“I will attempt to enlighten you with the 6% of my brain I am using”
Last night I headed to Union Square on a mission–find dinner or bust.
In NYC, though, this task is never simple. I emerged from the subway station, surveyed the prospects, then checked the time. 8:41 pm. This narrowed down my options to a Halal street cart, a Fro-yo truck, a strange woman selling sliced mangoes next to her little daughter, and the Whole Foods store. Hands down, Whole Foods looked like the safest option. As I head in the door, though, I am bombarded with a wave of chiming and thumping and automated sing-songing that make me think otherwise.
By the time I make it through the express line (with a 15 minute wait), I emerge from the store victorious holding my vegan chicken burrito with no place to eat. So I start walking down the street in search of an adventure. I pass a woman doing intricate henna tattoos and a man selling paintings, but neither interest me much. I pass a couple young men doing some kind of “business” by the water fountain and nearly run into with a group of exhausted tourists, before I stumble upon a crowd gathered on the steps of the square at the feet of a mad man with a mega phone.

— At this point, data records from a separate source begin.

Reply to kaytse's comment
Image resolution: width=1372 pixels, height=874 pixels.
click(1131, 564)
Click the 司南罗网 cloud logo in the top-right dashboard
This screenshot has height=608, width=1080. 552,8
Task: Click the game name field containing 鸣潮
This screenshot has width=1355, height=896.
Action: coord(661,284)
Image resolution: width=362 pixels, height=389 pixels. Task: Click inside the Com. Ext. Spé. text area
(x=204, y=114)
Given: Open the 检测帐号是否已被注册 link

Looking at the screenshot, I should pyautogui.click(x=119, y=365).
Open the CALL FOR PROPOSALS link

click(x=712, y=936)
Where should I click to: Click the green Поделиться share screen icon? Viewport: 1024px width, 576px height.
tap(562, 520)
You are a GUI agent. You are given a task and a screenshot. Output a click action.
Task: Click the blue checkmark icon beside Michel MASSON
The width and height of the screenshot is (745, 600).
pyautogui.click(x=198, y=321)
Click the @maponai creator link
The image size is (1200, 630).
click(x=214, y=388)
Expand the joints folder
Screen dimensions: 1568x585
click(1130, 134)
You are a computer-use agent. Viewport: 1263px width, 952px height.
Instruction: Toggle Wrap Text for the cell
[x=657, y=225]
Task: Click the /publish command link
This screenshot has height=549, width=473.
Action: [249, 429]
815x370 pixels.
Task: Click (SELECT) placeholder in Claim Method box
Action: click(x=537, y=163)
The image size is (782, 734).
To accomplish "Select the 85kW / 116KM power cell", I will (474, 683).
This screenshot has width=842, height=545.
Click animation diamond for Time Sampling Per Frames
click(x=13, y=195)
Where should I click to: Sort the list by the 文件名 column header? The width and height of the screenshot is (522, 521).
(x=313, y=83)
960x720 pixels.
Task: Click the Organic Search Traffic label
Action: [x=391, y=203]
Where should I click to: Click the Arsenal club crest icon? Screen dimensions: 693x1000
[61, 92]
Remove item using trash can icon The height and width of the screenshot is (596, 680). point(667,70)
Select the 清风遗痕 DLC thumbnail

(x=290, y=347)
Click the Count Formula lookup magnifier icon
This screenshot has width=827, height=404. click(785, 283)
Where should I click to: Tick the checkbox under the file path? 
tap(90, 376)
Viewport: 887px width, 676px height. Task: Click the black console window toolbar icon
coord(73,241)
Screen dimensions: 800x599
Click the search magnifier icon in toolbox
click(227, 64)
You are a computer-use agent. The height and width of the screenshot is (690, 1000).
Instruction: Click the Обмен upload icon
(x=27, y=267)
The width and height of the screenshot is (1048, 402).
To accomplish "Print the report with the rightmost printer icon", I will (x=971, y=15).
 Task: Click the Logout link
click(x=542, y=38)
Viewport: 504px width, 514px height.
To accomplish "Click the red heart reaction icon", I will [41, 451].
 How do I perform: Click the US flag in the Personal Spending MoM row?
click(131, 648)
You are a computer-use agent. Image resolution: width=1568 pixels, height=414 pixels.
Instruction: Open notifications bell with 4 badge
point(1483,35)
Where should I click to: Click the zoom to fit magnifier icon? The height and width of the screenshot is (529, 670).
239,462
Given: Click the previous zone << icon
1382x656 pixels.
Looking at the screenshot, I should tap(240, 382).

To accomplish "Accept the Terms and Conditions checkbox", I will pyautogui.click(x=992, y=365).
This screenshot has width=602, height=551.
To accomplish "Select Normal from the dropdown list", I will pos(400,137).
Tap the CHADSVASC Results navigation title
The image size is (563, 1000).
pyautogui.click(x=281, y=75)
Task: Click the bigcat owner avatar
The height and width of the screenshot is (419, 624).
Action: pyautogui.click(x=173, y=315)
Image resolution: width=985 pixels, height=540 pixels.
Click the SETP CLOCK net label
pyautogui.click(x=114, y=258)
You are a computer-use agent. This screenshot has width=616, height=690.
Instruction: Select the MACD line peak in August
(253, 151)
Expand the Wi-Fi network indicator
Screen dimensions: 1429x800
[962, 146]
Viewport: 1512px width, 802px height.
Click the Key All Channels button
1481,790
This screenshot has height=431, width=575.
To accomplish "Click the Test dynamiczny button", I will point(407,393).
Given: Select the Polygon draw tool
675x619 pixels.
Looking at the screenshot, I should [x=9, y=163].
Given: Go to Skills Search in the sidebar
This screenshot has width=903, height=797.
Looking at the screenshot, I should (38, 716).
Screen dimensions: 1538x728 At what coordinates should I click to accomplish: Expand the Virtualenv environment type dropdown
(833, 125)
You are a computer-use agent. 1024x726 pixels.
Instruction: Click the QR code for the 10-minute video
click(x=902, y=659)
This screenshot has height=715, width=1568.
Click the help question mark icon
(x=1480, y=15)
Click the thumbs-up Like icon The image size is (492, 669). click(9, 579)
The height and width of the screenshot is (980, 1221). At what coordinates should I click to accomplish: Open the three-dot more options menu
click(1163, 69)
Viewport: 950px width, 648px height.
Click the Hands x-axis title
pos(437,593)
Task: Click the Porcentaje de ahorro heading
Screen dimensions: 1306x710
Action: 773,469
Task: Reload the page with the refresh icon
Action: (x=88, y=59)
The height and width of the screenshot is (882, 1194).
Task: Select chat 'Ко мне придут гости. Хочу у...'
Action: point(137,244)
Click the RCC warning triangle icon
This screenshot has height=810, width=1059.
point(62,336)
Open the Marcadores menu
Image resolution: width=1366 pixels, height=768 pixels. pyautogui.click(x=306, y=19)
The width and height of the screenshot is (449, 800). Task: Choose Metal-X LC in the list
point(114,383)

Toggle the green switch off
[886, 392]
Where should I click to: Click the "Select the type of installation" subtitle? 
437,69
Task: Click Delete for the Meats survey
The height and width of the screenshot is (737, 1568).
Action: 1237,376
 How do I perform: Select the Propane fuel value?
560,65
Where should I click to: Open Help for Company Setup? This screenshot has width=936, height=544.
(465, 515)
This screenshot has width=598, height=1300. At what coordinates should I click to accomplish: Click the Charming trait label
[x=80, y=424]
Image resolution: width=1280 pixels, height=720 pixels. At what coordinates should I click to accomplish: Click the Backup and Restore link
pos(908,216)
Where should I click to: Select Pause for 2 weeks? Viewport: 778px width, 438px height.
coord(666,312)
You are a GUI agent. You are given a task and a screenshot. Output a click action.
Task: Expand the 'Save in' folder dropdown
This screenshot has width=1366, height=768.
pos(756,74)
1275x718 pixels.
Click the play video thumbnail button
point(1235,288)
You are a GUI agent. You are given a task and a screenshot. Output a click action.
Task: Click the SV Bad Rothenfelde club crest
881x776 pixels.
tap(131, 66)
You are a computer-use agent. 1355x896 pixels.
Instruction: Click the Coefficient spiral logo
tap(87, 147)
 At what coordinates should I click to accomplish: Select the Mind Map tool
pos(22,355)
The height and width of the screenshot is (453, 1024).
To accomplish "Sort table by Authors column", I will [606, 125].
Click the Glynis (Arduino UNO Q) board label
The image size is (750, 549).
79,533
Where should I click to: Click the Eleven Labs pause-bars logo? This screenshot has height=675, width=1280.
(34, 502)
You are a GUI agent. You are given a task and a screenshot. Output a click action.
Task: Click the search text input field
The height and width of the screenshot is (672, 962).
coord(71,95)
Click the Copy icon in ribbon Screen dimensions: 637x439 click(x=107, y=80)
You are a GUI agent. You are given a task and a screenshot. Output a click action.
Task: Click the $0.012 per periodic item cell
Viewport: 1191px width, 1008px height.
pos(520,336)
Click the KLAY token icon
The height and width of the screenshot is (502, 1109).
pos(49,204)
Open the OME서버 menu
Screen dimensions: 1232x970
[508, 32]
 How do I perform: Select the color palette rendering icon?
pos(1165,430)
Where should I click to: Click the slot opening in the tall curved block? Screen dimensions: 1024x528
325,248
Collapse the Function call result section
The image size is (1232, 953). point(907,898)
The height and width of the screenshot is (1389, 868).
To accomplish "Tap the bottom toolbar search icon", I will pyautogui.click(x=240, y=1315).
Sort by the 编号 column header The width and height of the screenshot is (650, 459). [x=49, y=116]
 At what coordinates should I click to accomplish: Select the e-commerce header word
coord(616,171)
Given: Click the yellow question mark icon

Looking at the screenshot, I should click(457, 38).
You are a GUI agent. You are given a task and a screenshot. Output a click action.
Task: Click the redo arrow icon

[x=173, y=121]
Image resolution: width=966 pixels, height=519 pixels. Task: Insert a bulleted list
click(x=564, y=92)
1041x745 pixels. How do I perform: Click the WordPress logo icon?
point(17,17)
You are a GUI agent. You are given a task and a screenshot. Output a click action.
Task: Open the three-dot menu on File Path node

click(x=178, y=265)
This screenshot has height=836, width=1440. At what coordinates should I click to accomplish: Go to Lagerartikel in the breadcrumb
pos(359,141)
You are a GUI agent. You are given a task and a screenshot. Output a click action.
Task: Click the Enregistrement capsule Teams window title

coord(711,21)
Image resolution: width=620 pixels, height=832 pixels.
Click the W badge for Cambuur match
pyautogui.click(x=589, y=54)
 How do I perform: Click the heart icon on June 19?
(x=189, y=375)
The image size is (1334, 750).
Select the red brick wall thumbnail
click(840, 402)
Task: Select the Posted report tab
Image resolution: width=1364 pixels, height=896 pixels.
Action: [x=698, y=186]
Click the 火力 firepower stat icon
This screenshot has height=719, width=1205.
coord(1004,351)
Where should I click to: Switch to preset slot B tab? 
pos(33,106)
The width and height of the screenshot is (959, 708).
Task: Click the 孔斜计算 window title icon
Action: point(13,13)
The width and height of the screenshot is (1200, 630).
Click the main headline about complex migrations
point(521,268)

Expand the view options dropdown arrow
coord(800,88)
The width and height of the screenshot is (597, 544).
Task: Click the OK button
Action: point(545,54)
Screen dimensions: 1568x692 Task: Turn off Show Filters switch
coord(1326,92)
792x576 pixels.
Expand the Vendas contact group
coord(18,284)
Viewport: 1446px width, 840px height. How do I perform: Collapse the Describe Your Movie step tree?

“I will attempt to enlighten you with the 6% of my brain I am using,” is exactly what this loony said as he rambled on about the endless possibilities the human mind holds and how debt makes us all slaves to the system, limiting our thoughts and creative insights. And the crowd responds with questions for their great orator, a middle class man dressed as if he were an ex-hippie turned professor, waiting on him to fill their heads with knowledge and new conspiracy theory. And I watch with my burrito trying not to giggle as the man in the front rambles on and on about the same nonsense and the crowd cheers him on. And I stay–for a moment, enjoying the engaging philosophical debate occurring in front of me between these frustrated individuals with no where to go and no audience elsewhere who will give them a chance.
Welcome to NYC.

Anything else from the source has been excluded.